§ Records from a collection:

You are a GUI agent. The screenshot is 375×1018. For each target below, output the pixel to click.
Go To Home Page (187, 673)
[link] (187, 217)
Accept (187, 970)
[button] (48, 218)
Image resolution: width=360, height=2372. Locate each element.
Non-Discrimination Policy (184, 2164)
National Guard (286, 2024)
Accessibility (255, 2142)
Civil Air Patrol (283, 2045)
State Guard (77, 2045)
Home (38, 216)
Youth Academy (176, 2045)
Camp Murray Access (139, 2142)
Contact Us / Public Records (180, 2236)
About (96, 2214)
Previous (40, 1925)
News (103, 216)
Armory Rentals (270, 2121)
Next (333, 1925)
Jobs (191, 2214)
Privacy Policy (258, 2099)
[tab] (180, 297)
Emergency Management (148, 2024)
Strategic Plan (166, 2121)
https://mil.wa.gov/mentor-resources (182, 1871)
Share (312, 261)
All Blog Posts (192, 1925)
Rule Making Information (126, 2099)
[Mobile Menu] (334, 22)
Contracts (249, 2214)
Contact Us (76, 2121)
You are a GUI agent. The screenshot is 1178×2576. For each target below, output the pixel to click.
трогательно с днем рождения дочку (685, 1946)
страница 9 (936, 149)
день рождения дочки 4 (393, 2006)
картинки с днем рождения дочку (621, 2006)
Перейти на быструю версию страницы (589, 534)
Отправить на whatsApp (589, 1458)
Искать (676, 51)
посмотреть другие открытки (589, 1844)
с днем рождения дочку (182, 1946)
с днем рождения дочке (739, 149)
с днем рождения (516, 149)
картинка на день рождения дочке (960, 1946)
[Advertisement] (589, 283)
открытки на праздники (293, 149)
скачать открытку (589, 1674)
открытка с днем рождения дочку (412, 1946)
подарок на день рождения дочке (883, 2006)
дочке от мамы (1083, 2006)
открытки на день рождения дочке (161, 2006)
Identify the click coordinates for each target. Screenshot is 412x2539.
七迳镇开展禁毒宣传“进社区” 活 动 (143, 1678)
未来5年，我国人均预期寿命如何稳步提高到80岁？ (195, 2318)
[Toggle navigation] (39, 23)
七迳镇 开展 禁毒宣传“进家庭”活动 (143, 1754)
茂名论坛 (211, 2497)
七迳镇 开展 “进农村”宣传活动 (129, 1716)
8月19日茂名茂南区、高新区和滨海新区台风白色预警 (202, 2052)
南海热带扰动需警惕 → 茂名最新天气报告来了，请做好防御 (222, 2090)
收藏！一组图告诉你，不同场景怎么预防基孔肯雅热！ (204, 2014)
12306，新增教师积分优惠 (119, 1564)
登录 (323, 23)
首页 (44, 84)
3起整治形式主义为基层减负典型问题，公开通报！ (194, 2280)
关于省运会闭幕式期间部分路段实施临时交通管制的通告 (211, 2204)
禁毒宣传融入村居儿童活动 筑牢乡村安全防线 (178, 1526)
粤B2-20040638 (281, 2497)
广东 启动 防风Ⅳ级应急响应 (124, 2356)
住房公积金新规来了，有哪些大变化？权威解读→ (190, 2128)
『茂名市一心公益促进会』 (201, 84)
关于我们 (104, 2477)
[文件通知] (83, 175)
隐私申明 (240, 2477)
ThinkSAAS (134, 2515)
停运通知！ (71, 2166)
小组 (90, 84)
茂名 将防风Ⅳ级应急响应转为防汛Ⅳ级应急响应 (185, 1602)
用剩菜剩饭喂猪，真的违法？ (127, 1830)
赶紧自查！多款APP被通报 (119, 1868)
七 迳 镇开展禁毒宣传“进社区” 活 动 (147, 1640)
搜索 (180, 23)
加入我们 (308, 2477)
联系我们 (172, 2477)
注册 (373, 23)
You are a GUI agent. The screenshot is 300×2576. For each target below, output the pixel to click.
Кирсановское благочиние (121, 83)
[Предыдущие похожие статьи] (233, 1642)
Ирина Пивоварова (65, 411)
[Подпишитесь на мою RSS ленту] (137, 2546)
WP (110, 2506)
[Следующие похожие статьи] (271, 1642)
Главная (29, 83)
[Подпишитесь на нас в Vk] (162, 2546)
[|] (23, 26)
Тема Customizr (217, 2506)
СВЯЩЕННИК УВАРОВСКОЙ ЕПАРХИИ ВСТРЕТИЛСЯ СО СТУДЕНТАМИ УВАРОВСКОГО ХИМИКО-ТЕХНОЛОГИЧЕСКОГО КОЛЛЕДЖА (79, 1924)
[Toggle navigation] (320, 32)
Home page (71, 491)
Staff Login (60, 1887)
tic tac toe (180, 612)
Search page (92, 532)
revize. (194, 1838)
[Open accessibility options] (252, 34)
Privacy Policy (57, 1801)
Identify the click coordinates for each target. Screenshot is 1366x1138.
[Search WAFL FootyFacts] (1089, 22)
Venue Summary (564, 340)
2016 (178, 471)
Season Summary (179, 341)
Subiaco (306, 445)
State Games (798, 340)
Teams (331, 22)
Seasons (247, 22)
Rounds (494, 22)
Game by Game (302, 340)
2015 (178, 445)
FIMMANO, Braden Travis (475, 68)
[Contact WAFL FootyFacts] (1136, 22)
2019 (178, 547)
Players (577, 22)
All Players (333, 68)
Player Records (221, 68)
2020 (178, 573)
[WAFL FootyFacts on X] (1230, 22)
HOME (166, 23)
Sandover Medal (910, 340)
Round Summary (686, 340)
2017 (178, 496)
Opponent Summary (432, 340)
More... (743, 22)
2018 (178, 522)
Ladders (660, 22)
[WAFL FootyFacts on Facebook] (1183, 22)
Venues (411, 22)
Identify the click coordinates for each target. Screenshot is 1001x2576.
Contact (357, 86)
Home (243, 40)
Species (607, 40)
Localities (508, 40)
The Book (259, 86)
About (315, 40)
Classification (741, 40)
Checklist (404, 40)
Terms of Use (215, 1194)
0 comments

§ Your goal: For each line above that contains the word "Search", make a copy.

§ Answer section:
Search page (92, 532)
[Search WAFL FootyFacts] (1089, 22)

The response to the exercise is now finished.